Police acting on a tip Sunday found Charles
Victor Thompson, 35, standing outside a liquor store in
Shreveport, La., said Harris County Sheriff's Lt. John Martin.
"You know who I am," Thompson told officers
when asked his name. Asked again, he identified himself as
Charles Thompson, Martin said.
Katrina Webber of CBS affiliate KSLA-TV
reports the store's employees watched the arrest.
"They said he was laughing, he didn't look as
if he was afraid or intimidated or upset in any way," Webber
told CBS Radio News. "He just kind of laughed, and one
employee said that he appeared to be drunk at the time, and that
he was just kind of taking this whole thing as a big joke as
they pulled him into the police car."
Police said Thompson was too drunk to be
interrogated Sunday night.
Thompson made a video court appearance before
state District Judge Ramona Emanuel in Shreveport on Monday.
Authorities said he would be sent to Houston when the paperwork
was completed.
"I don't want to waste the taxpayers' money
in Louisiana," Thompson said as he waived extradition.
The arrest ended a massive manhunt for
Thompson, who was convicted in 1999 for the shooting deaths a
year earlier of his ex-girlfriend, Dennise Hayslip, 39, and her
new boyfriend, Darren Keith Cain, 30.
"He never should have got out," Martin said.
"To have him back in custody again, this is where he belongs.

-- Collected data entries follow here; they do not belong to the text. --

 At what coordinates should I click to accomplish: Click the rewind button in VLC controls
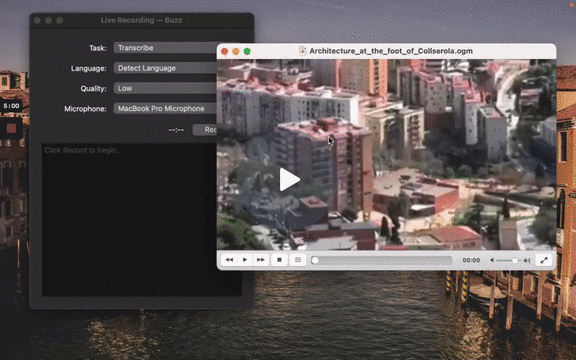pyautogui.click(x=229, y=260)
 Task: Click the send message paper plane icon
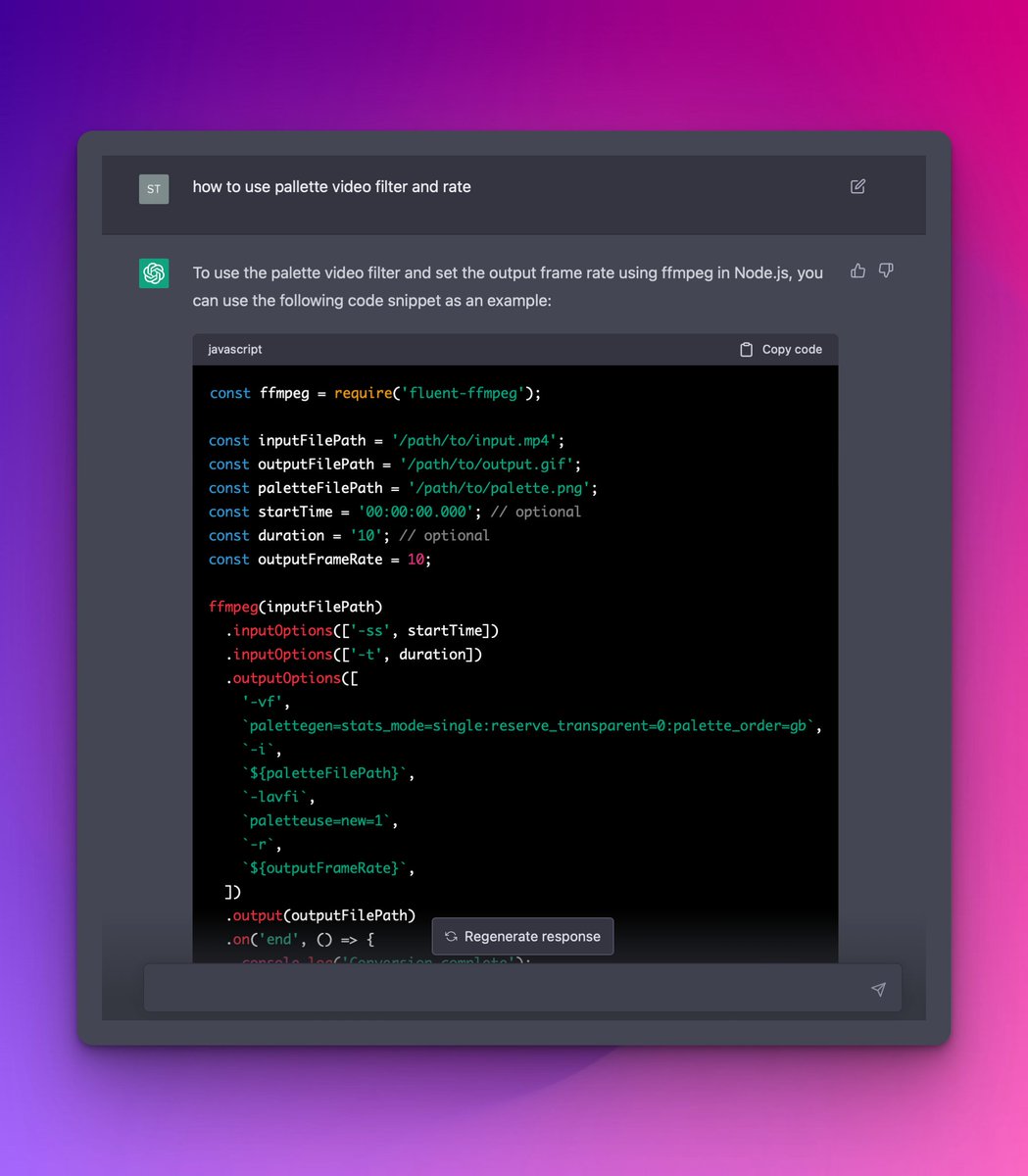[879, 988]
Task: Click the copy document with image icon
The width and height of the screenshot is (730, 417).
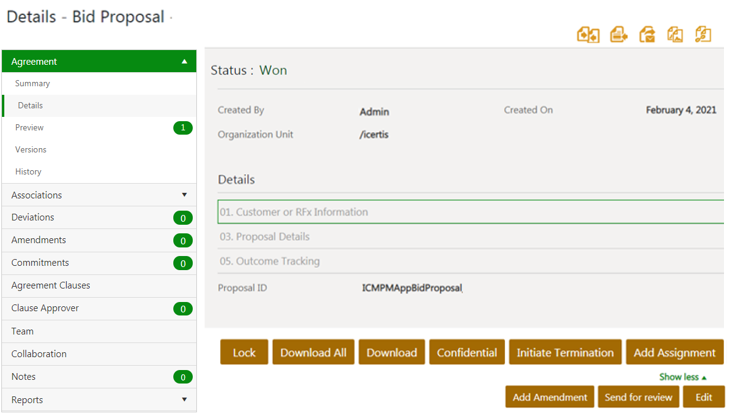Action: tap(675, 34)
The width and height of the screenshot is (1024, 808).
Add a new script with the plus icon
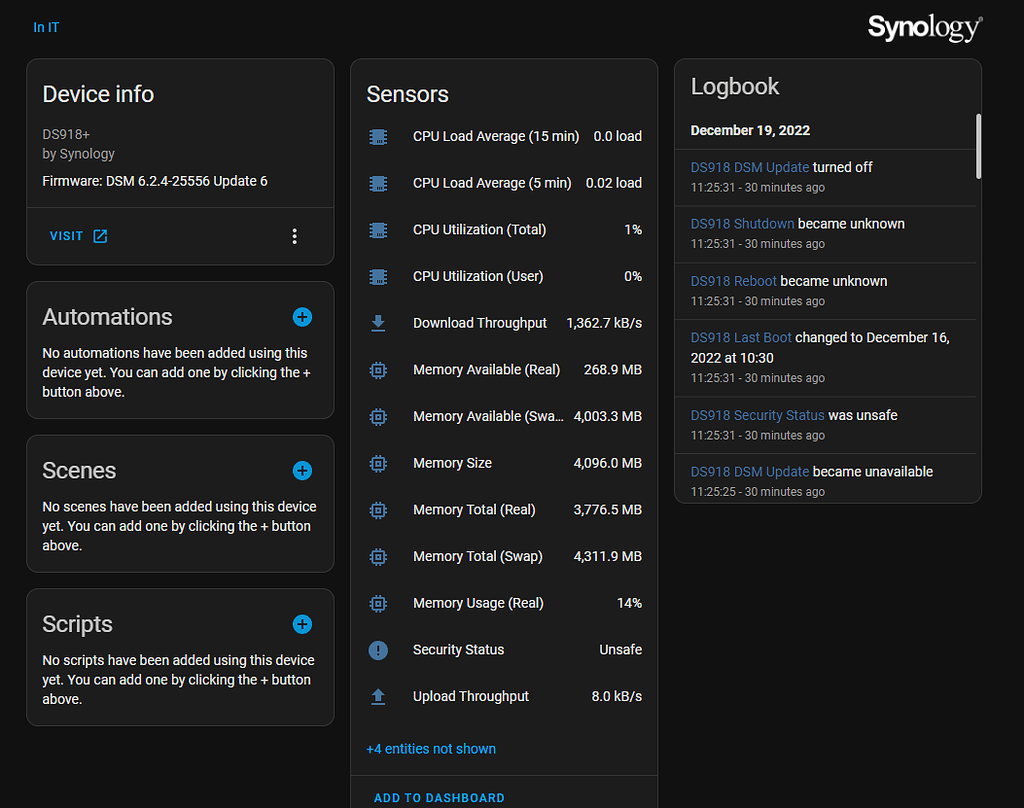(x=302, y=624)
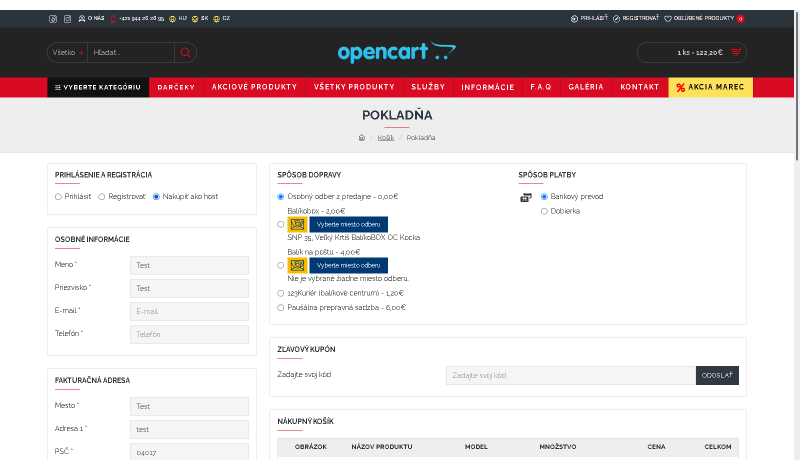Click the home icon in breadcrumb
Screen dimensions: 800x470
click(x=361, y=137)
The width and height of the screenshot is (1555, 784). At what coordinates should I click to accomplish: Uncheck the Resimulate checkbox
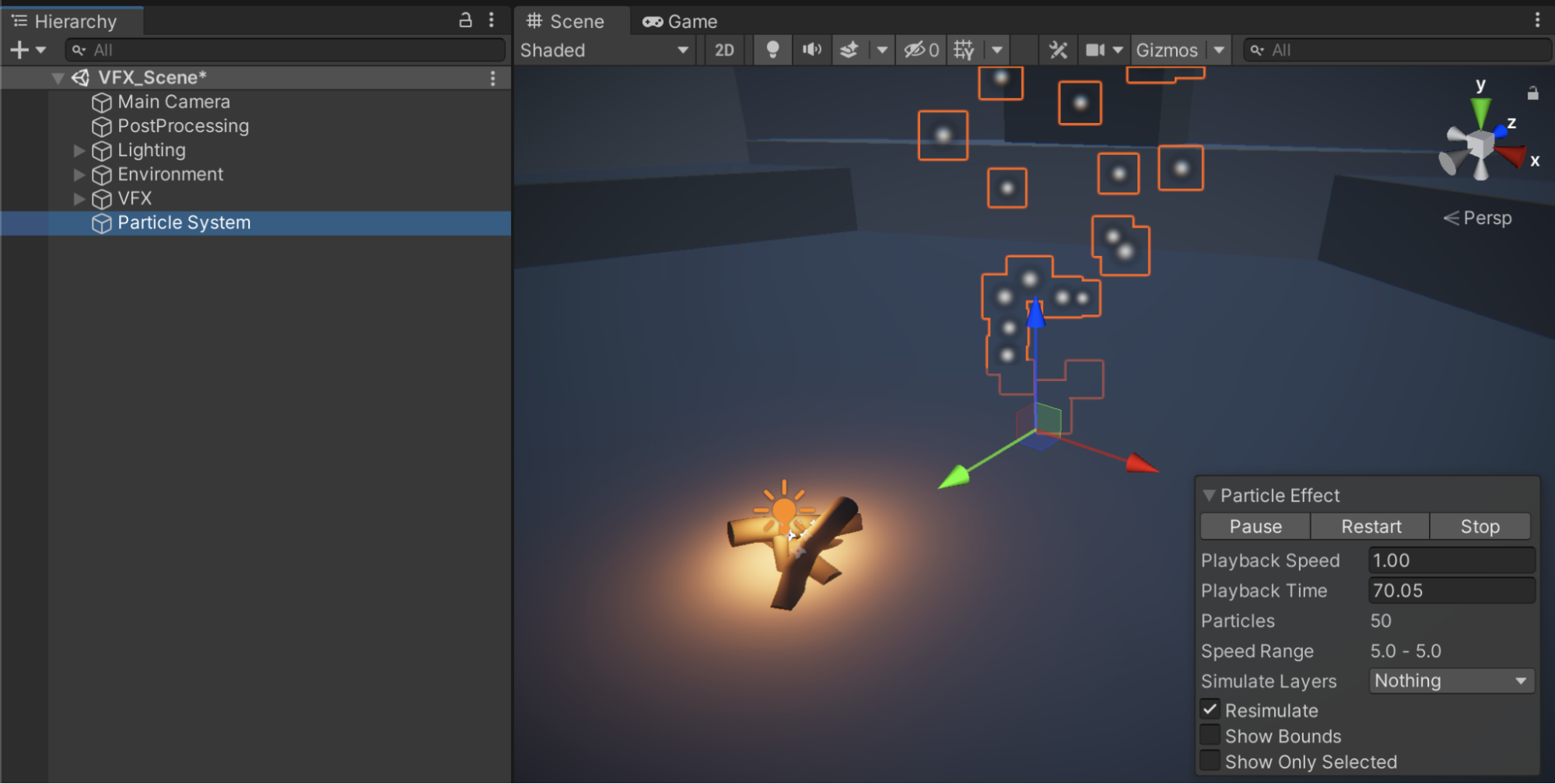[1210, 709]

He
was convicted of capital murder. He was twice sentenced to death.
There is no scenario under which he should be free roaming
around on the street."
Shreveport city Jail Supervisor Barry Newton
said Thompson had been booked on charges of being a fugitive
from the U.S. Marshals Service and a fugitive from Harris County.
Thompson was sentenced to death Oct. 28 and
was being held in the county jail until he could be transferred
to a prison in Livingston, about 75 miles to the northeast.
Thompson escaped from custody Thursday using
a smuggled set of clothes and a fake identification badge to get
past guards. His escape resulted from "multiple errors" by jail
personnel, Martin has said.
Marshals designated Thompson a federal
fugitive in order to use its resources to find him and offered a
$10,000 reward for his capture. Jurors and victims' relatives
feared for their safety.
When he was arrested, Thompson had a bicycle,
but it was unclear how he got to Shreveport, Martin said.
Authorities did not know who he was talking to on the phone.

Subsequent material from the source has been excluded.